Facebook’s Augmented Reality Glasses Could Very Soon Read Your Mind
Facebook has announced that it is working on a brain-computer Augmented Reality (AR) interface device that can transfer a person’s thoughts directly onto a computer screen.
Facebook Reality Labs (FRL), a division of Facebook that studies long-term tech products and hardware, is supporting a team of researchers at the University of California, San Francisco (UCSFC) who are working to help patients with neurological damage speak again by studying their brain activity in real-time.
In an article published in the journal ‘Nature Communications’, the UCSF team “has shared how far we have to go to achieve fully non-invasive BCI as a potential input solution for AR glasses”, said Facebook in a blog post on Tuesday describing the brain-computer interface device.
The company had first introduced its Brain-Computer Interface (BCI) programme at its F8 2017 developer conference. Back then, the company had painted a fantastical picture to build a non-invasive, wearable device that allows people to type more than 100 words per minute without manual text entry or speech-to-text transcription.
“Today we’re sharing an update on our work to build a non-invasive wearable device that lets people type just by imagining what they want to say,” Andrew “Boz” Bosworth, Facebook vice president of AR/VR, said in a tweet. “Our progress shows real potential in how future inputs and interactions with AR glasses could one day look.”
Today we’re sharing an update on our work to build a non-invasive wearable device that lets people type just by imagining what they want to say. Our progress shows real potential in how future inputs and interactions with AR glasses could one day look. https://t.co/ilk192GwAR
— Boz (@boztank) July 30, 2019
For the experiment, the researchers temporarily implanted electrodes into the brains of three epilepsy patients.
The patients were asked to answer nine simple questions, such as “How is your room currently?” and “When do you want me to check back on you?” in a loud voice. At the same time, machine learning algorithms were able “to decode a small set of full, spoken words and phrases from brain activity in real-time,” according to Facebook.
The algorithm was able to guess the question being asked correctly for about 75 percent of the time, while 61 percent of the time it managed to understand the answer the person was giving.
“Real-time processing of brain activity has been used to decode simple speech sounds, but this is the first time this approach has been used to identify spoken words and phrases,” explained lead postdoctoral researcher David Moses PhD. “It’s important to keep in mind that we achieved this using a very limited vocabulary, but in future studies we hope to increase the flexibility as well as the accuracy of what we can translate from brain activity.”

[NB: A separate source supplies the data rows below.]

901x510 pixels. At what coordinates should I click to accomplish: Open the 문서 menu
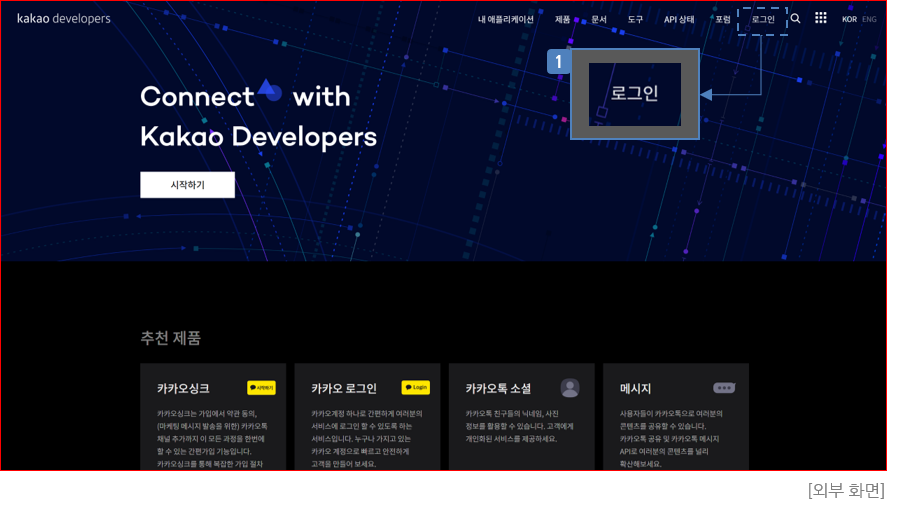point(599,19)
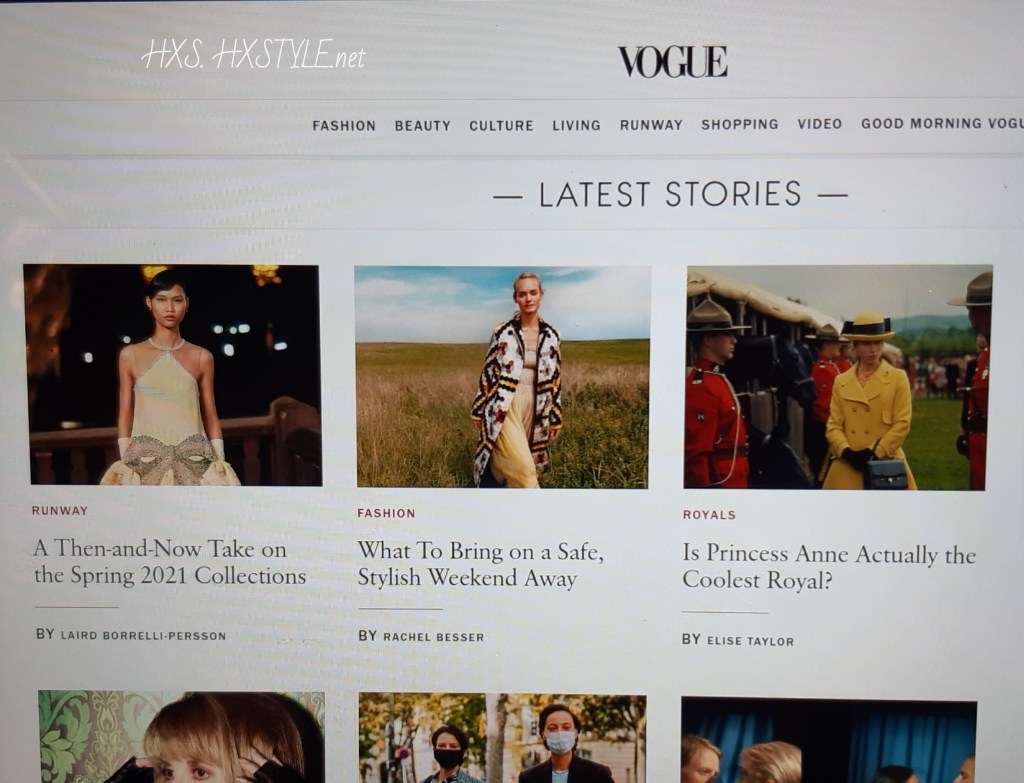Open the Beauty section
This screenshot has height=783, width=1024.
point(423,125)
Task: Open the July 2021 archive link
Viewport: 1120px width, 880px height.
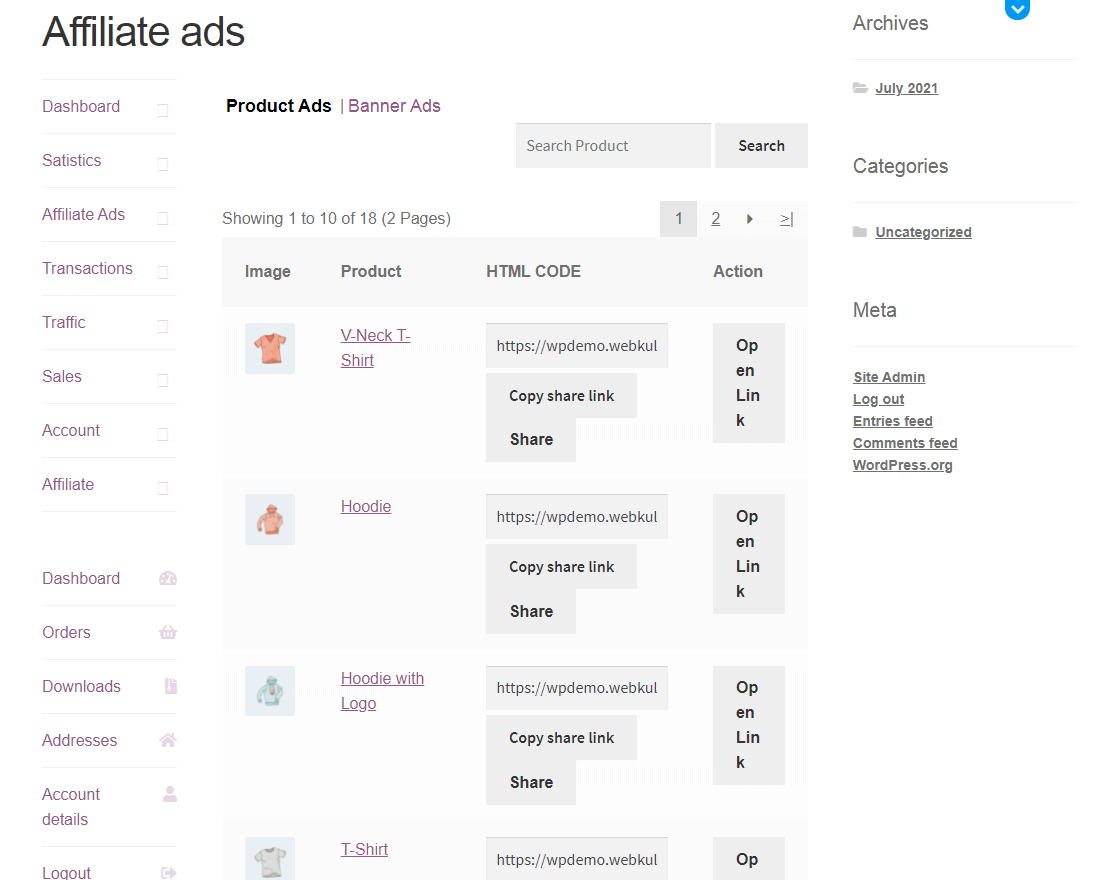Action: coord(906,88)
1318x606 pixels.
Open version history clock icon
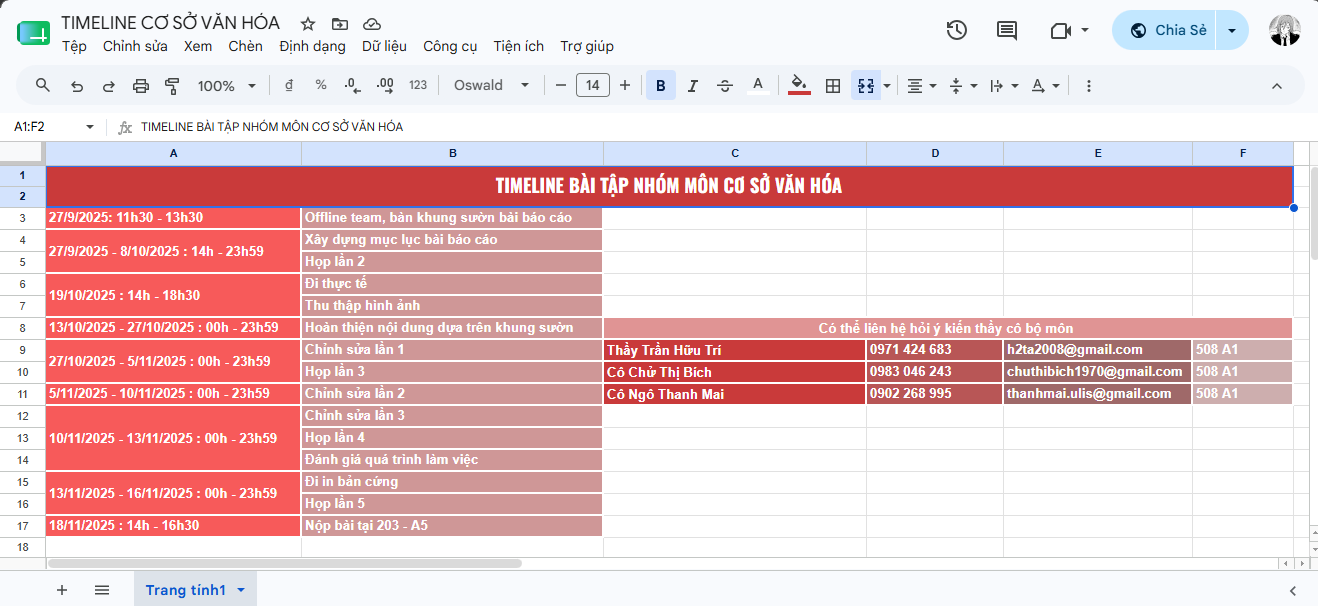(x=956, y=30)
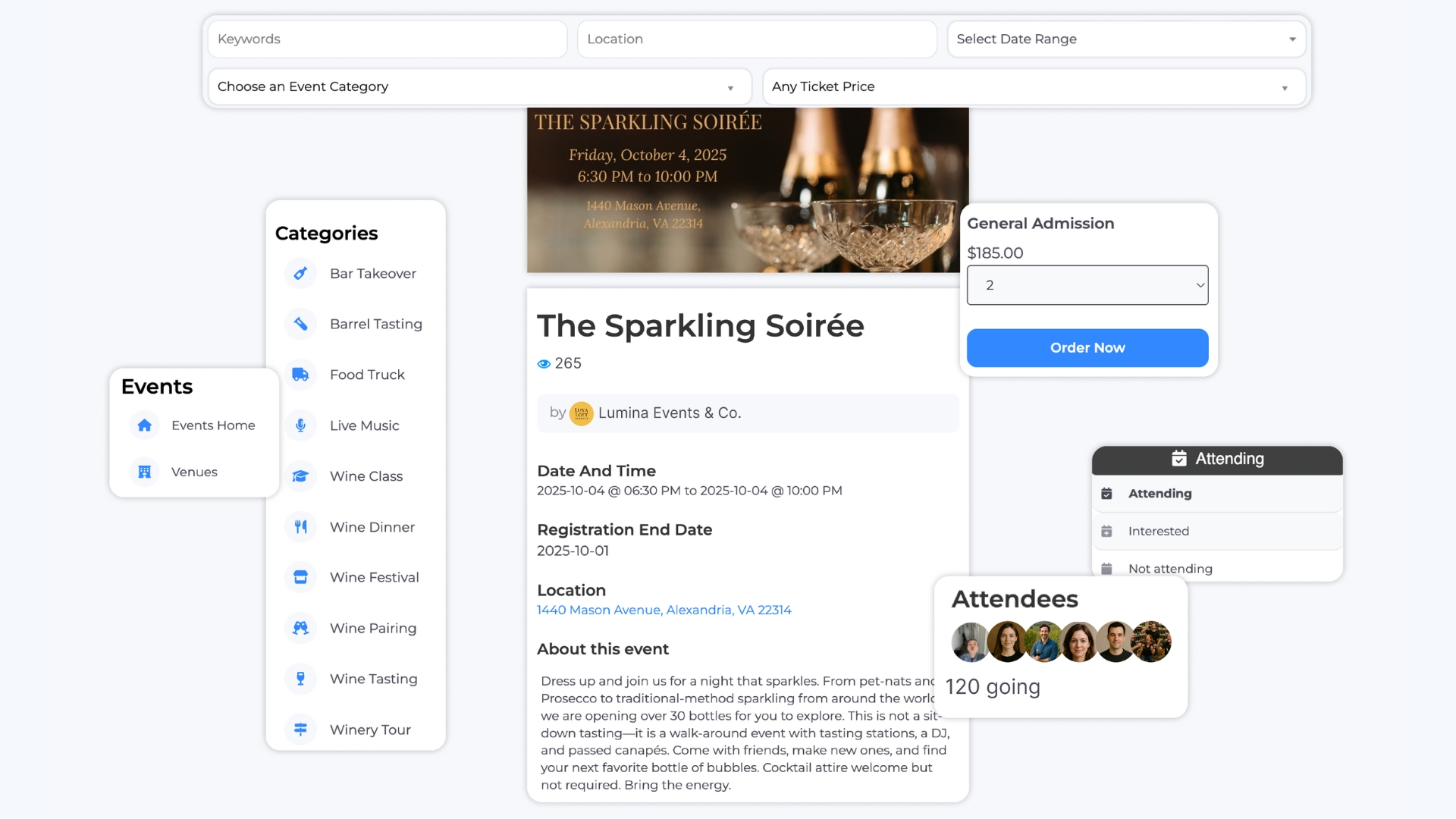Choose the Attending status option

[x=1159, y=494]
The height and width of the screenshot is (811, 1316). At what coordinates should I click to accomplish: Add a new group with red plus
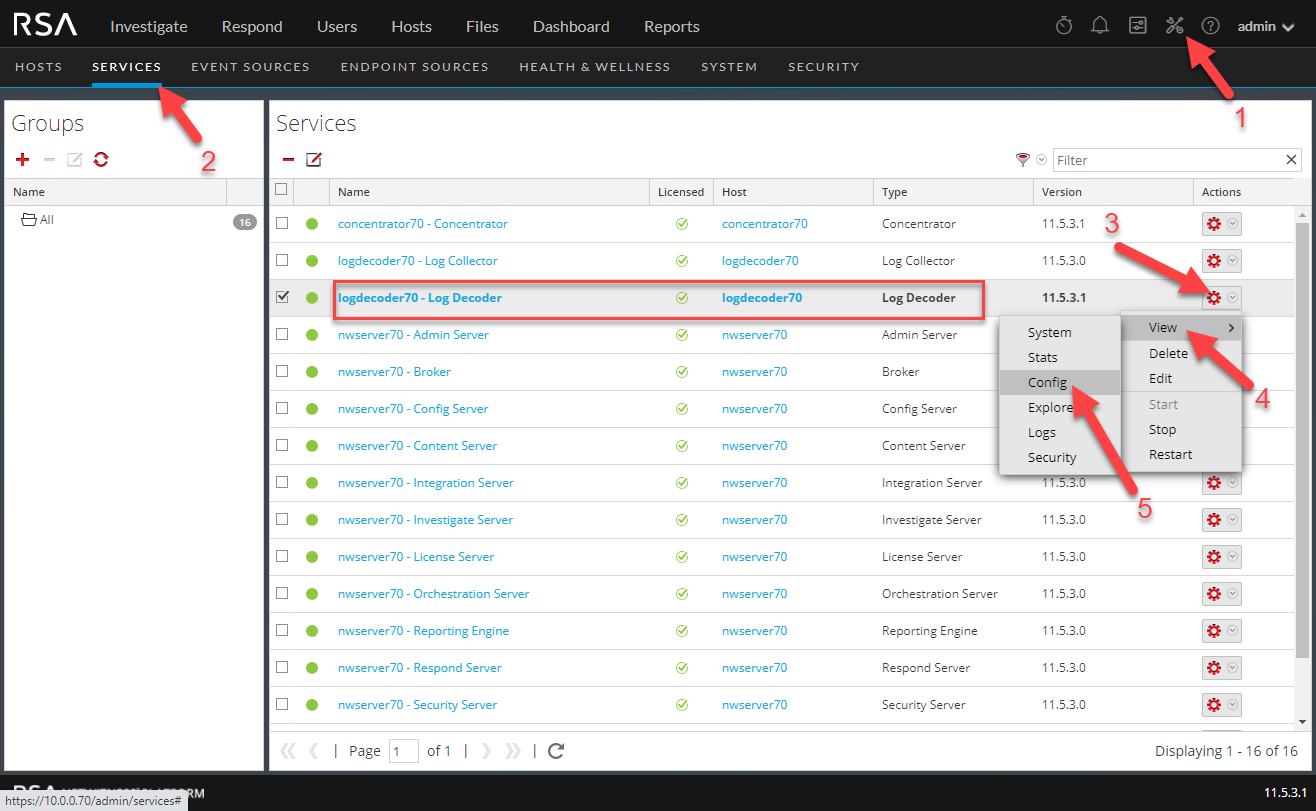click(x=23, y=160)
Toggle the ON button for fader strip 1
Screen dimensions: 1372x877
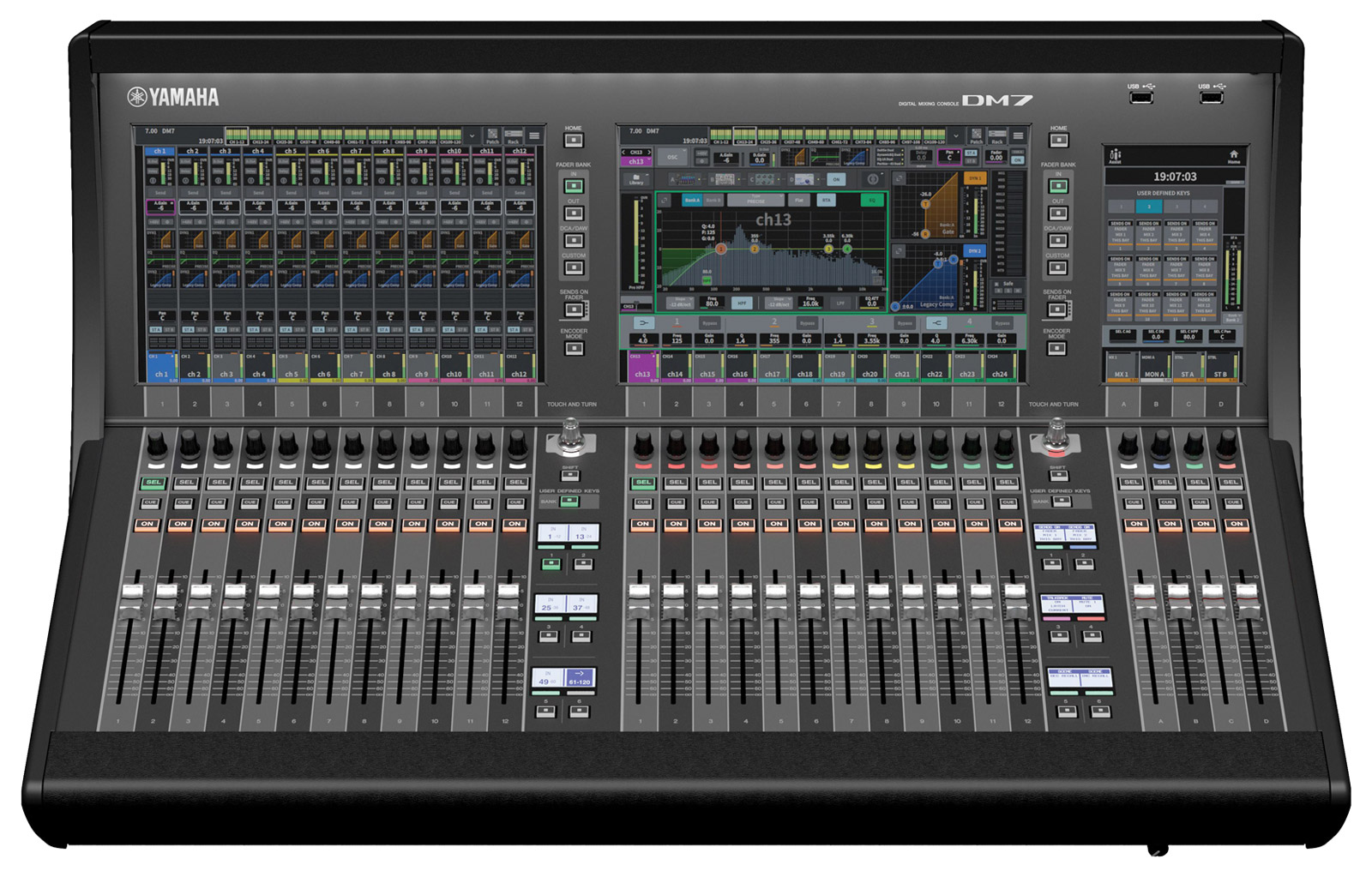147,524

The company, however, doesn’t expect this technology to be available to consumers anytime soon.
“We don’t expect this system to solve the problem of input for AR anytime soon. It’s currently bulky, slow, and unreliable. But the potential is significant, so we believe it’s worthwhile to keep improving this state-of-the-art technology over time. And while measuring oxygenation may never allow us to decode imagined sentences, being able to recognize even a handful of imagined commands, like “home,” “select,” and “delete,” would provide entirely new ways of interacting with today’s VR systems — and tomorrow’s AR glasses,” said researchers in the blog post.
“Imagine a world where all the knowledge, fun, and utility of today’s smartphones were instantly accessible and completely hands-free… A decade from now, the ability to type directly from our brains may be accepted as a given. Not long ago, it sounded like science fiction. Now, it feels within plausible reach.”
Facebook isn’t the only Silicon Valley company that is interested in building a brain-computer interface.
Just earlier this month, Elon Musk’s brain-computer start-up Neuralink revealed its own device that can read, transmit high-volume data and even amplify signals from the brain directly to computers.
“This has the potential to solve several brain-related diseases. The idea is to understand and treat brain disorders, preserve and enhance your own brain and create a well-aligned future,” Musk had said.
Neuralink intends to begin human trials of its brain-machine chip before the end of 2020.